EXTRACT TO READ:
On this day in history, the Massachusetts Supreme Judicial Court ruled 4-3 in Goodridge v. Department of Public Health (798 N.E.2d 941, Mass. 2003) that the state constitution guaranteed gay couples the right to marry. Chief Justice Margaret Marshall wrote:
The question before us is whether, consistent with the Massachusetts Constitution, the Commonwealth may deny the protections, benefits and obligations conferred by civil marriage to two individuals of the same sex who wish to marry. We conclude that it may not. The Massachusetts Constitution affirms the dignity and equality of all individuals. It forbids the creation of second-class citizens. In reaching our conclusion we have given full deference to the arguments made by the Commonwealth. But it has failed to identify any constitutionally adequate reason for denying civil marriage to same-sex couples.”
Same-sex marriage in Massachusetts thus began on May 17, 2004, as a result of that Massachusetts Supreme Judicial Court ruling. Massachusetts became the sixth jurisdiction in the world (after the Netherlands, Belgium, Ontario, British Columbia, and Quebec) to legalize same-sex marriage. It was the first U.S. state to issue marriage licenses to same-sex couples.
Justice Margaret Marshall is sworn in as the first female chief justice of the Massachusetts Supreme Judicial Court in 1999.
Massachusetts Governor Mitt Romney responded by calling for an amendment of the Massachusetts constitution to define marriage as a union between a man and a woman. President George W. Bush called for a similar amendment to the U.S. Constitution in his 2004 State of the Union address, saying, “Our nation must defend the sanctity of marriage.”

AVAILABLE DATA:
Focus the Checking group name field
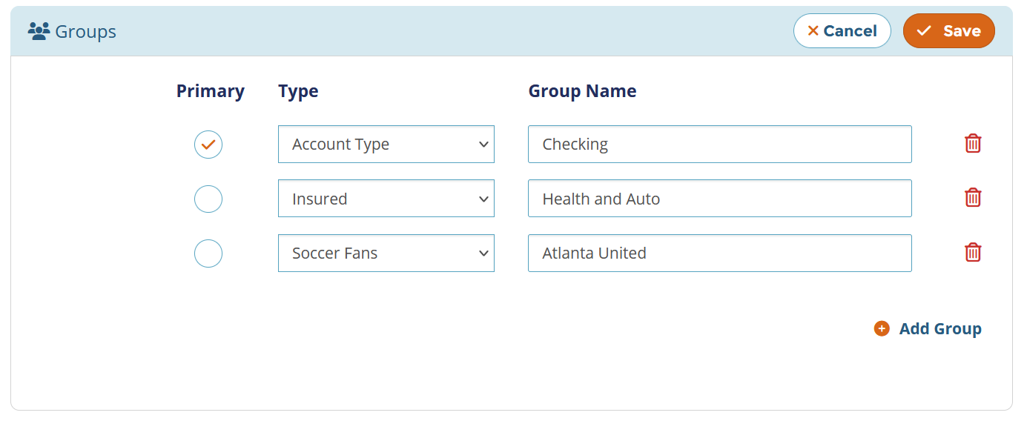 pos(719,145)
* * *
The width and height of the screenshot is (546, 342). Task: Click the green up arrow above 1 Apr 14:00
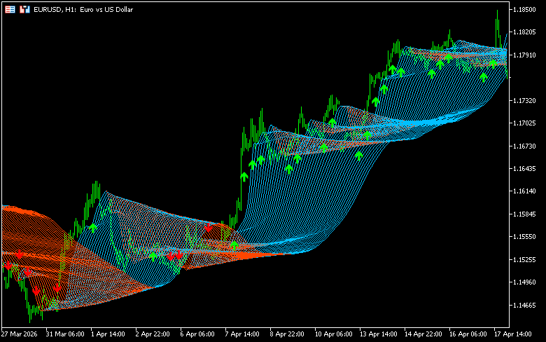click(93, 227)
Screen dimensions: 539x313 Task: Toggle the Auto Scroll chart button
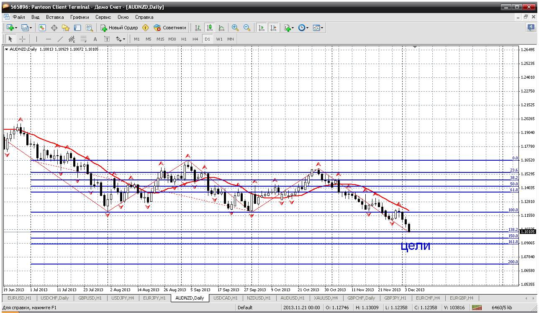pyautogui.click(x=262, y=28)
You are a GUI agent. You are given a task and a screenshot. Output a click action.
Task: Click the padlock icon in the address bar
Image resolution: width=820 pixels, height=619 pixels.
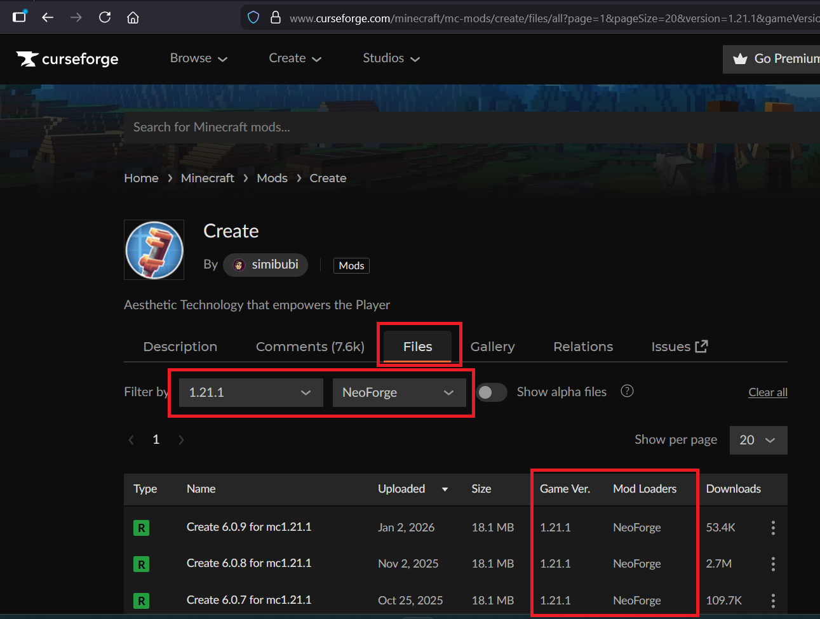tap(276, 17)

ACTIVITY LIST:
(A) In the Goodridge passage, on what date did same-sex marriage in Massachusetts begin?
(B) Reproduce word for word a portion of the Goodridge passage. Start at "Same-sex marriage in" and end after "Court in 1999.".
The entries aren't needed for anything here.

TASK-BY-TASK ANSWERS:
(A) May 17, 2004.

(B)
Same-sex marriage in Massachusetts thus began on May 17, 2004, as a result of that Massachusetts Supreme Judicial Court ruling. Massachusetts became the sixth jurisdiction in the world (after the Netherlands, Belgium, Ontario, British Columbia, and Quebec) to legalize same-sex marriage. It was the first U.S. state to issue marriage licenses to same-sex couples.
Justice Margaret Marshall is sworn in as the first female chief justice of the Massachusetts Supreme Judicial Court in 1999.